■ **Data to process**:
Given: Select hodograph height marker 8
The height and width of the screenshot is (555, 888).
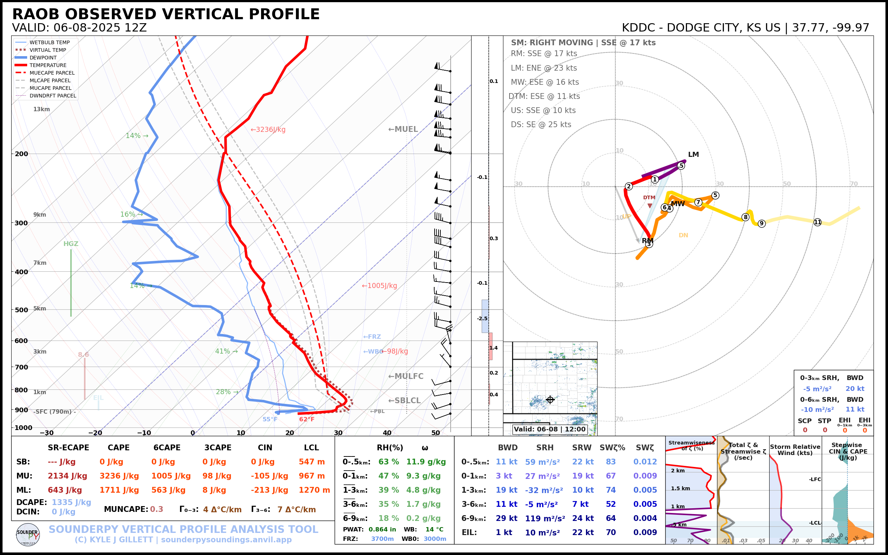Looking at the screenshot, I should pos(745,217).
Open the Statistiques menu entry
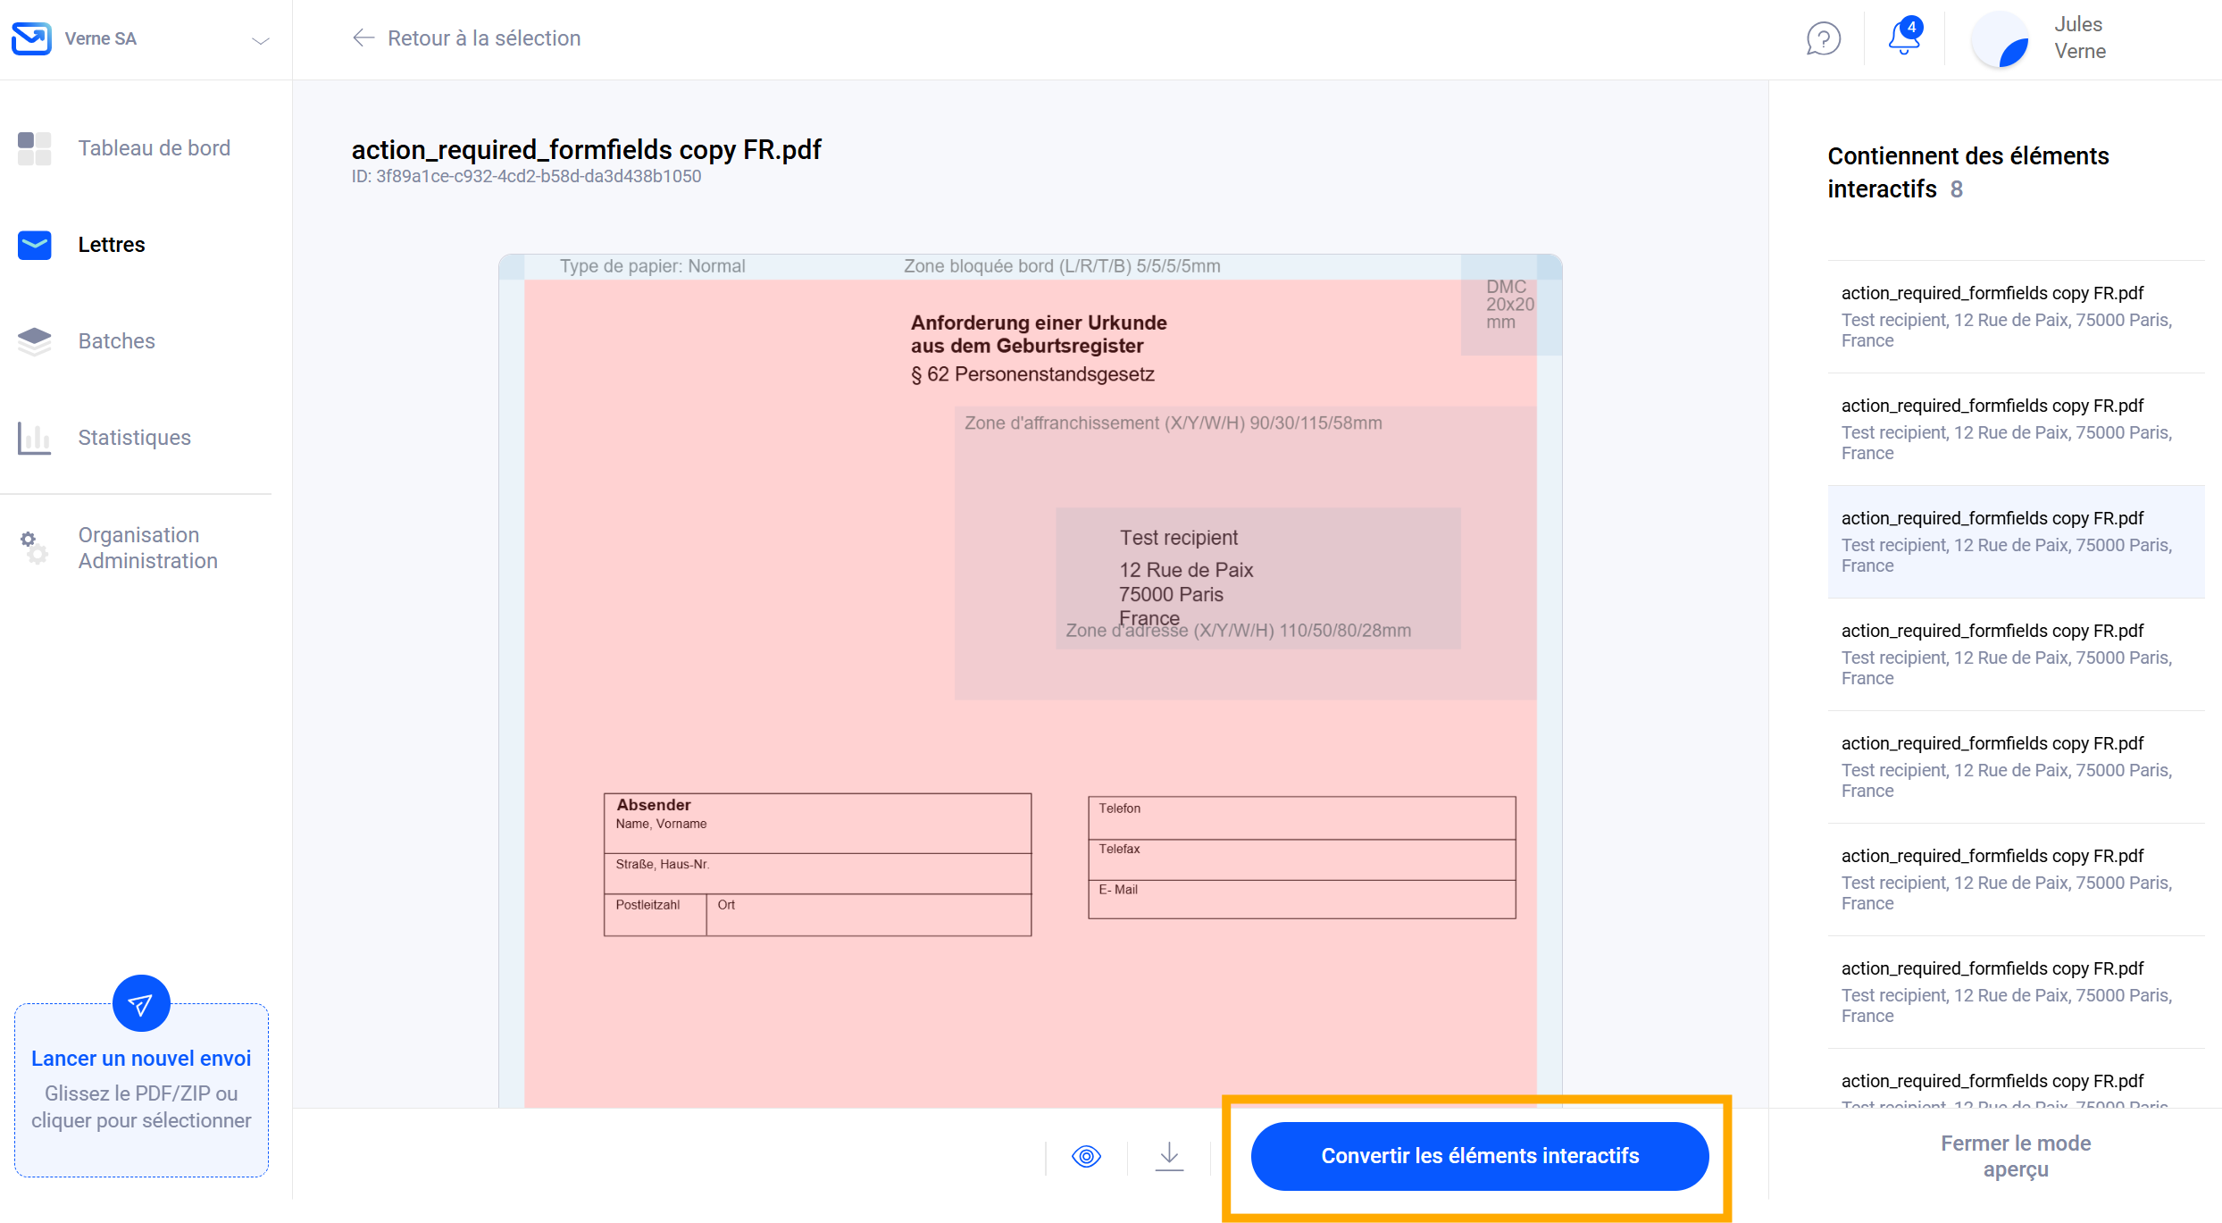 point(134,438)
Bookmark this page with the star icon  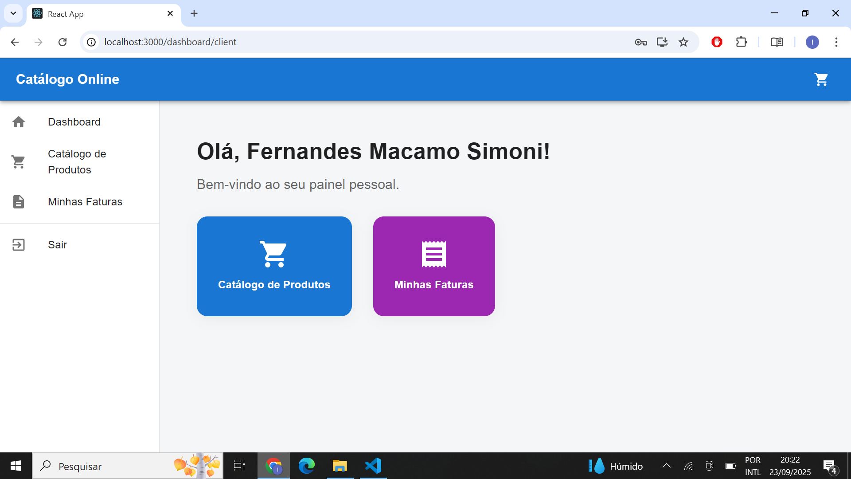(683, 42)
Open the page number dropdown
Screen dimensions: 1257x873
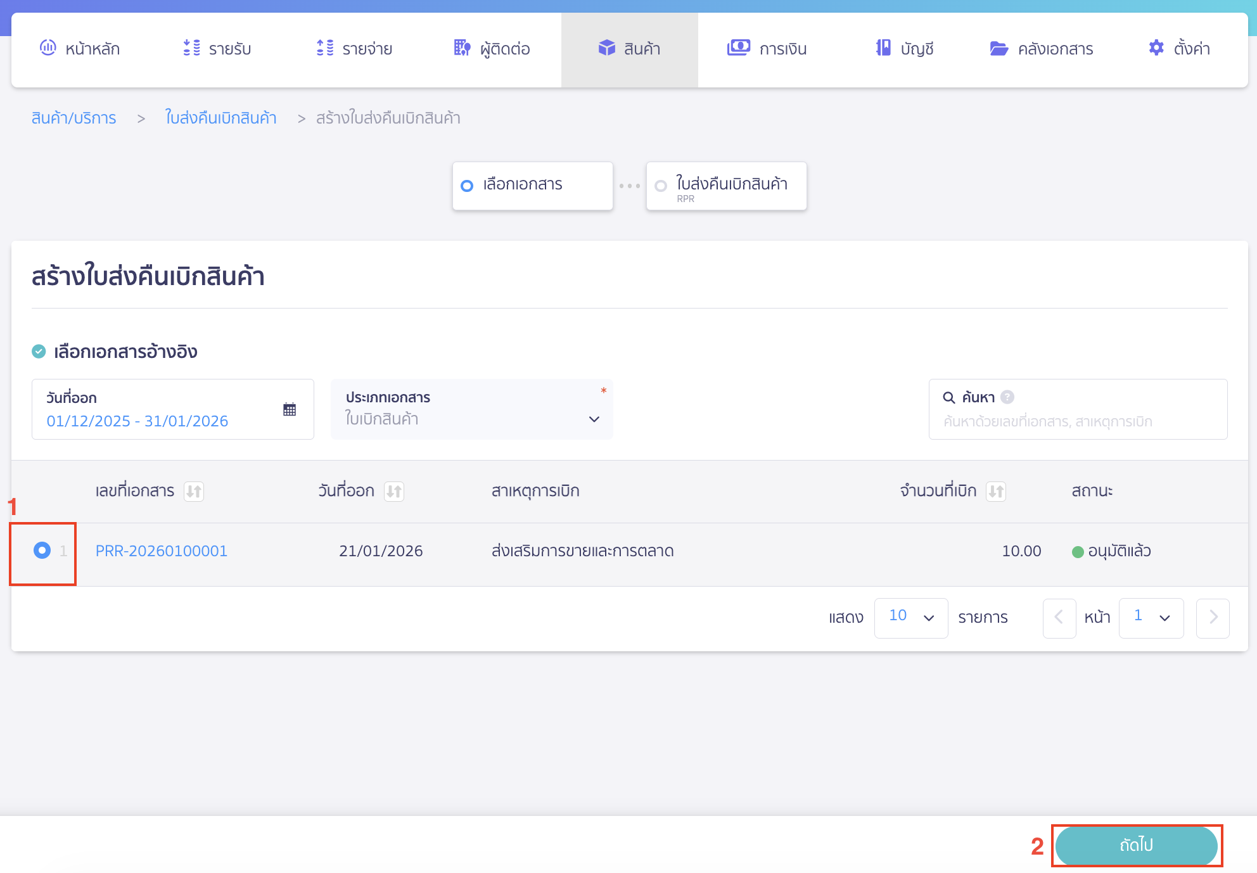click(x=1151, y=618)
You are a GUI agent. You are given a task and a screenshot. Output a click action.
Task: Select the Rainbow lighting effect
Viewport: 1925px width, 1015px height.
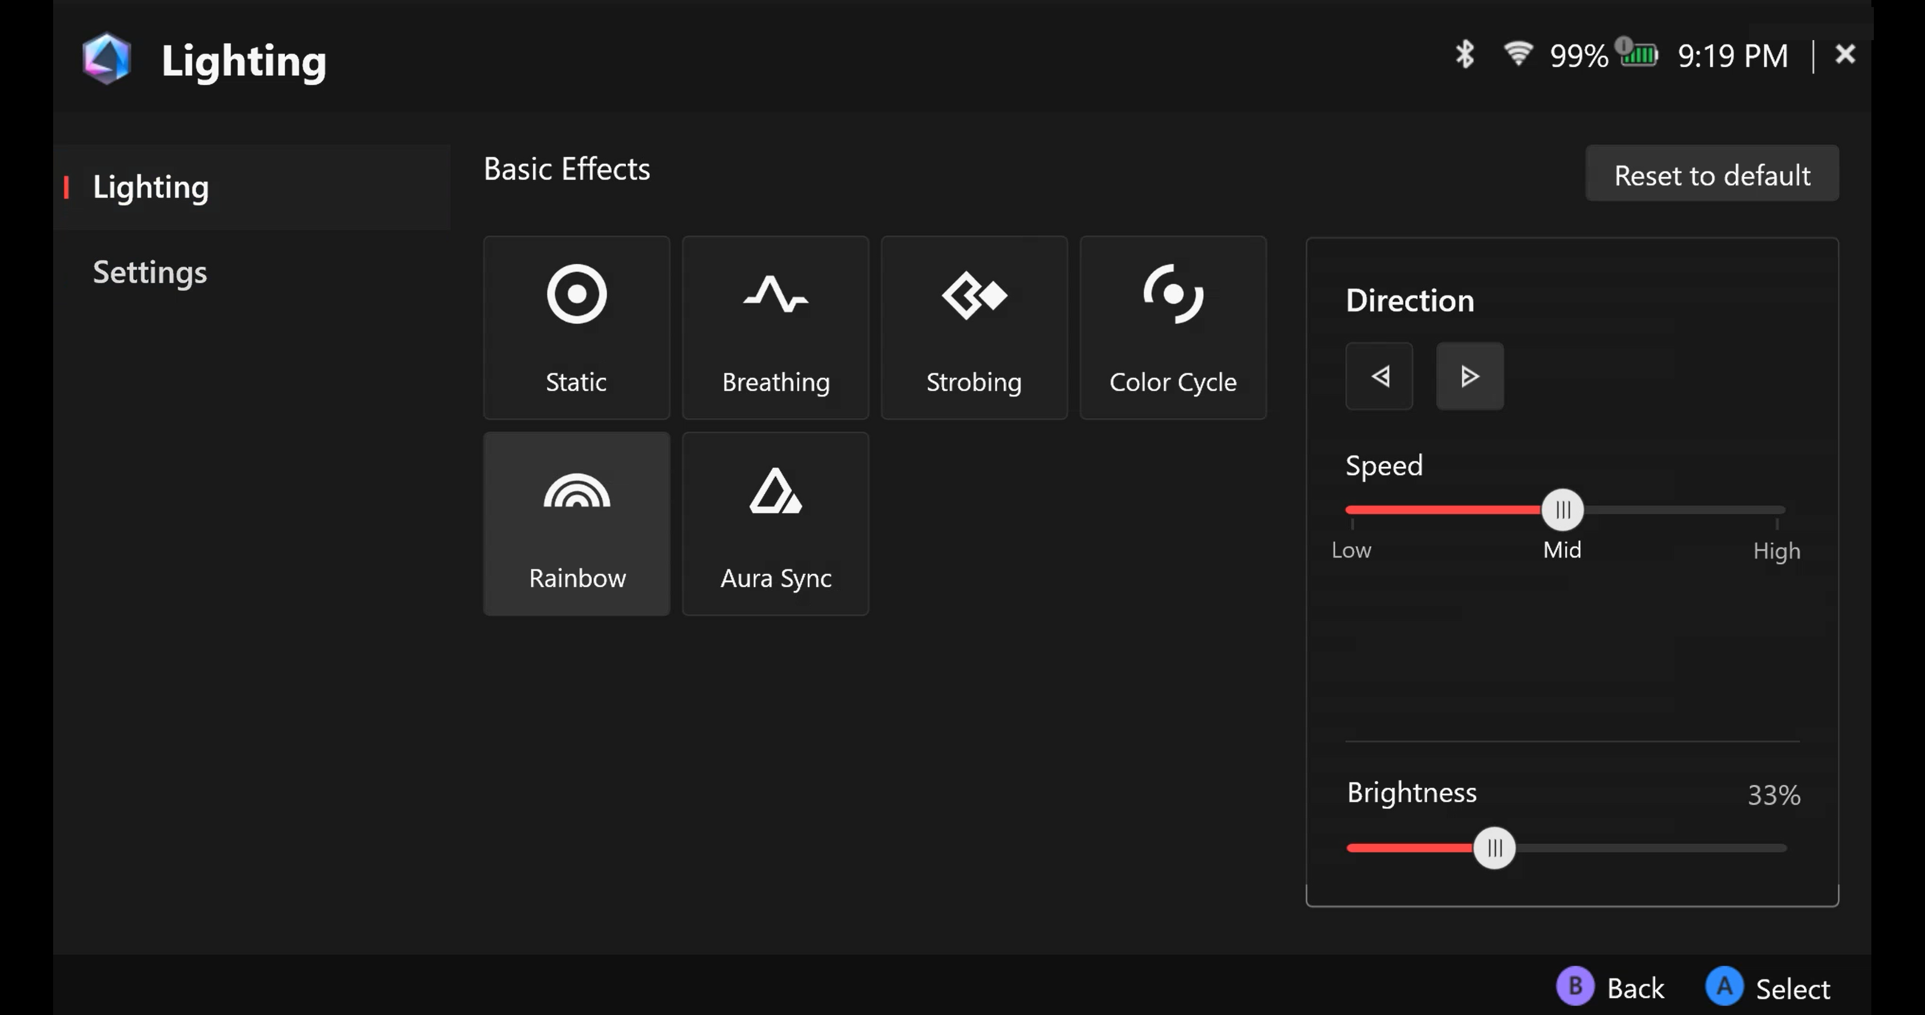[576, 523]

■ **What you have to do**: Scan the material for lines with the word "Select", and copy each line you find.

■ **Answer to the exercise**:
Given: Select hodograph height marker 8
Task: Select the Rainbow lighting effect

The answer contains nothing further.